- **Brief 1**: Translate this sentence from the comet chemistry article into Spanish: "Of particular interest are a pair of sugar-like aldehydes found in some of the residue."
- **Brief 2**: Please copy the comet chemistry article between "The team's results" and "as amino acids.", inclusive.
- **Brief 3**: According to the comet chemistry article, what countries are the chemists who reported the aldehyde findings from?

- **Source text**:
────
The European Space Agency's Rosetta mission may have a new set of primordial chemicals to hunt for as the spacecraft scrutinizes 67P/Churyumov-Gerasimenko.

A team of chemists from France and Mexico reports finding what it says is the first evidence for a range of organic molecules known as aldehydes in the residue of lab-made ices. These ices were designed to simulate those found in the clouds of gas, dust, and ices between stars.

Of particular interest are a pair of sugar-like aldehydes found in some of the residue. These aldehydes are known to be important actors in the formation of DNA, which carries an organism's genetic information, and of RNA. RNA plays a number of important biological roles, including service as a genetic traffic cop for the production of proteins in cells.

Six of the 10 aldehydes the team found have been detected in space, including one of the two sugar-like aldehydes. But none of the sugar-like versions have been detected within the solar system, and one of the two has yet to be found at all in space.

The team's results imply that both of these "pre-biotic" molecules, as well as the rest of the aldehydes they produce, should be forming within interstellar ices.

If the results hold up – and especially if Rosetta's robotic lander Philae can detect them on comet 67P/Churyumov-Gerasimenko – the work would provide another piece of evidence pointing to comets and asteroids as the mobile chemistry labs that deposited the building blocks for organic life on a young Earth.

In space, ices form in large molecular clouds from simple molecules – mainly water, with smatterings of carbon monoxide, carbon dioxide, methanol, ammonia, and methane. When the ices are subjected to ultraviolet radiation from young stars and from heat, these building blocks can combine to make biologically important compounds such as amino acids.
────
Stored data:
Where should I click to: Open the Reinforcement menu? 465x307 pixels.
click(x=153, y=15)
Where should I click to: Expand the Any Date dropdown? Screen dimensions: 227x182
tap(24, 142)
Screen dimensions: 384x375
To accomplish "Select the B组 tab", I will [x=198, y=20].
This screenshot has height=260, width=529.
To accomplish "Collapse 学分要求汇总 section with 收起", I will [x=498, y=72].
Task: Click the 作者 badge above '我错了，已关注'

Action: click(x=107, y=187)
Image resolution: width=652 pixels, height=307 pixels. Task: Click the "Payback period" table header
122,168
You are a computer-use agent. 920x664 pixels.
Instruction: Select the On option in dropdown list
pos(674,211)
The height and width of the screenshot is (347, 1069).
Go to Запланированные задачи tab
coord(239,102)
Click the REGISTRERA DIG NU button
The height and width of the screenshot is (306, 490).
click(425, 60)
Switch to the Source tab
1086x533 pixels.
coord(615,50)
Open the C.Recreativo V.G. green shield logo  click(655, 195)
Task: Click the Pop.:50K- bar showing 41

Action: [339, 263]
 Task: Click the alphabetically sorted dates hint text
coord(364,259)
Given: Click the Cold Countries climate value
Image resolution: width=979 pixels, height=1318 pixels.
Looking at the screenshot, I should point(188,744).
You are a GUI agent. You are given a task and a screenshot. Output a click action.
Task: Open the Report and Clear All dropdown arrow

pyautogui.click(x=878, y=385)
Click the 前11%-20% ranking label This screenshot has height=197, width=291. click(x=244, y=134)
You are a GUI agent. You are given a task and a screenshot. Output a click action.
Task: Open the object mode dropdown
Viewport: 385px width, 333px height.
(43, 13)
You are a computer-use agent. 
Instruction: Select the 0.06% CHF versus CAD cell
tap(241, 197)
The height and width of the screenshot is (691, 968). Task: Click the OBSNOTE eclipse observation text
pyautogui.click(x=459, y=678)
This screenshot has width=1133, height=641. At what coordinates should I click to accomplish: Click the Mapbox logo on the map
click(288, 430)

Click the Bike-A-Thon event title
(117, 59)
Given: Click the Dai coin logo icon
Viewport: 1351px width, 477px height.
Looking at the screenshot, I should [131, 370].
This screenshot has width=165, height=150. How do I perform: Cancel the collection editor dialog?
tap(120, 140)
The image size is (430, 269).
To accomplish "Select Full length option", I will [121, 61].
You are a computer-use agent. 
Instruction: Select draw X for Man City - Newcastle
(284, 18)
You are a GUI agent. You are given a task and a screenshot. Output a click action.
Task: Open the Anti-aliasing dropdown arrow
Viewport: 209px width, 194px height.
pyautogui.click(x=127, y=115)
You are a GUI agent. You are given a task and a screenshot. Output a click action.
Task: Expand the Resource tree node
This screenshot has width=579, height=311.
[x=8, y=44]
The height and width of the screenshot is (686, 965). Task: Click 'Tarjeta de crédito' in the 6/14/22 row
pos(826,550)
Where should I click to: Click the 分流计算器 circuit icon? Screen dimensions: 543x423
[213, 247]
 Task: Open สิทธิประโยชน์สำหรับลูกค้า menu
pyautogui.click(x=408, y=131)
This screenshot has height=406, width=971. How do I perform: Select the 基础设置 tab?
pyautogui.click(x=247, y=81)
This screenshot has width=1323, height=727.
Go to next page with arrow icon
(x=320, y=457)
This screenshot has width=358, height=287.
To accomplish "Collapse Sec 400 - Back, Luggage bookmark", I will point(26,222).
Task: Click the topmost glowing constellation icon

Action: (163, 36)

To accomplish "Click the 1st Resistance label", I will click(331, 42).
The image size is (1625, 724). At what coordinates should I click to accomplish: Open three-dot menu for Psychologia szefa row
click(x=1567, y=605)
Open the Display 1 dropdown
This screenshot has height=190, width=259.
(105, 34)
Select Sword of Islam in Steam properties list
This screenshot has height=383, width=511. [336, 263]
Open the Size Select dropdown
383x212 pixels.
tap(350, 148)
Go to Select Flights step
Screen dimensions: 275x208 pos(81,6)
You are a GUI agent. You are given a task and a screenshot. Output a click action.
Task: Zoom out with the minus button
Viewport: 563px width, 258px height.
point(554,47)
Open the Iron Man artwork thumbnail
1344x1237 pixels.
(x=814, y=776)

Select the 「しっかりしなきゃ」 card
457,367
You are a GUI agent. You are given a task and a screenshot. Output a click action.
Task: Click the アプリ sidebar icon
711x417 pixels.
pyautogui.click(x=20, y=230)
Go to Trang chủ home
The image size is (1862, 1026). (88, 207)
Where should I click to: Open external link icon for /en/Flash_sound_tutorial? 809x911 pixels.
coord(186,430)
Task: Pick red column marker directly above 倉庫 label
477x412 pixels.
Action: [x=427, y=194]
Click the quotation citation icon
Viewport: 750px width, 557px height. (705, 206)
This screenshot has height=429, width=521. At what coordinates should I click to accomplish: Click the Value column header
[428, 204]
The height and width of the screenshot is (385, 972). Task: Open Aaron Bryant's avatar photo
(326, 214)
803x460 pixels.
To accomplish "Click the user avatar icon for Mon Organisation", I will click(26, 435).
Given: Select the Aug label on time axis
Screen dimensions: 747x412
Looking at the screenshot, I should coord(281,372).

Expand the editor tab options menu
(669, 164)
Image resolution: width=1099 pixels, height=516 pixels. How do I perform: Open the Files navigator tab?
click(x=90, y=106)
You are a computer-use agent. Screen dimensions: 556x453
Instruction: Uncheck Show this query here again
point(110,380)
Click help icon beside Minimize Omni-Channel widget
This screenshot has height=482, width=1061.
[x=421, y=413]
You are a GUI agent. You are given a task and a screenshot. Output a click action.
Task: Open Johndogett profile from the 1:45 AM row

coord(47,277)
────
- **Solution 1**: Son de particular interés un par de aldehídos semejantes a azúcares hallados en parte del residuo.

- **Solution 2**:
The team's results imply that both of these "pre-biotic" molecules, as well as the rest of the aldehydes they produce, should be forming within interstellar ices.

If the results hold up – and especially if Rosetta's robotic lander Philae can detect them on comet 67P/Churyumov-Gerasimenko – the work would provide another piece of evidence pointing to comets and asteroids as the mobile chemistry labs that deposited the building blocks for organic life on a young Earth.

In space, ices form in large molecular clouds from simple molecules – mainly water, with smatterings of carbon monoxide, carbon dioxide, methanol, ammonia, and methane. When the ices are subjected to ultraviolet radiation from young stars and from heat, these building blocks can combine to make biologically important compounds such as amino acids.

- **Solution 3**: France and Mexico.